Vuole scavare nella concretezza dell’impatto.
Cosa accade quando un professionista applica un’autentica capacità di ascolto in una trattativa delicata? Come si trasforma l’ambiente di lavoro quando la leadership si fa servizievole e visionaria allo stesso tempo? In che modo la gestione dello stress diventa leva per l’innovazione, invece che un mero argine contro il collasso?
Sono queste le domande a cui il Premio, attraverso le storie dei suoi selezionati, intende rispondere.
Il Comitato Scientifico, guidato dal Dott. Giuseppe Natuzzi, ha il delicato compito di individuare quelle figure che, in settori anche molto distanti tra loro – dalla tecnologia alla sanità, dall’artigianato di eccellenza alla pubblica amministrazione – hanno incarnato con più evidenza questo principio: che le competenze trasversali non sono un ornamento, ma il tessuto connettivo che dà forza, flessibilità e direzione al sapere tecnico.

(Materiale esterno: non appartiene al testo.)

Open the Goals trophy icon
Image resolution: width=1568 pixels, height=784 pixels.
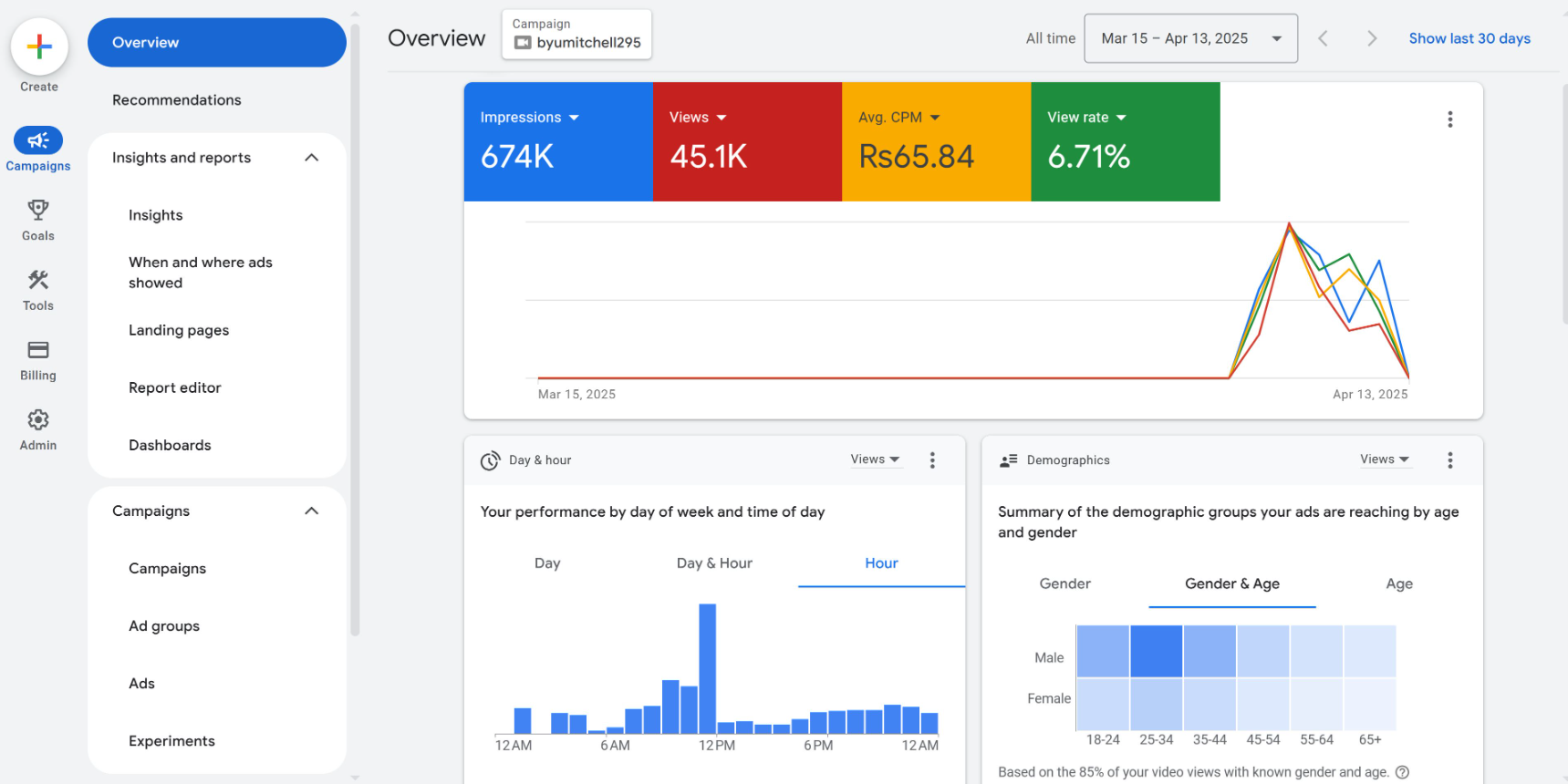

Le loro testimonianze, che hanno risuonato durante la cerimonia presentata dall’attrice televisiva Emanuela Tittocchia, non sono semplici racconti di successo.

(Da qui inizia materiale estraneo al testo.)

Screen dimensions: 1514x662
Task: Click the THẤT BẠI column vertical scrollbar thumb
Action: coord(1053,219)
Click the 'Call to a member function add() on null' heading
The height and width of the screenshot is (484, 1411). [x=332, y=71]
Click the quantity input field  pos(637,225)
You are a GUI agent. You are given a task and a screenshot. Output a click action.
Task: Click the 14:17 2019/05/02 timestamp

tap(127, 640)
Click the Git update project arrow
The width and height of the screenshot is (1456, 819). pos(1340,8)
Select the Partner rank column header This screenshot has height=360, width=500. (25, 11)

Ma mappe di navigazione per le nuove generazioni, esempi tangibili di come affrontare l’incertezza non con un manuale di procedure, ma con una bussola interiore ben calibrata.
L’intervento del Senatore Pellegrino e delle altre autorità presenti non è dunque un mero atto formale, ma un tassello fondamentale di un discorso più ampio, quello sul valore sociale ed economico di investire in questo tipo di capitale umano.
In un Paese che cerca costantemente la via per una competitività autentica e sostenibile, coltivare le soft skills significa investire sull’unico fattore realmente non delocalizzabile, non automatizzabile, non replicabile in serie: la profondità e l’agilità della mente umana nelle interazioni con altre menti umane.
Il Premio Soft Skills 2026, quindi, non è solo una cerimonia di riconoscimento.
È un atto di fiducia nel futuro.
È l’affermazione che, in un mondo sempre più digitale, il cuore dell’innovazione e del progresso rimane saldamente ancorato a qualità squisitamente umane.
Quelle stesse qualità che permettono di trasformare una crisi in un capitolo nuovo, una sfida in un’opportunità, un gruppo di individui in una comunità con uno scopo.
Celebrare queste competenze significa celebrare l’umano nell’era della tecnica, e riconoscere che, in fondo, la differenza più profonda la fa sempre l’arte invisibile di saper essere, insieme, qualcosa di più.
Ringrazio dell’invito il caro amico, prof. Antonio Albanese, premiato per il lavoro di qualità della sua agenzia la AGC communication.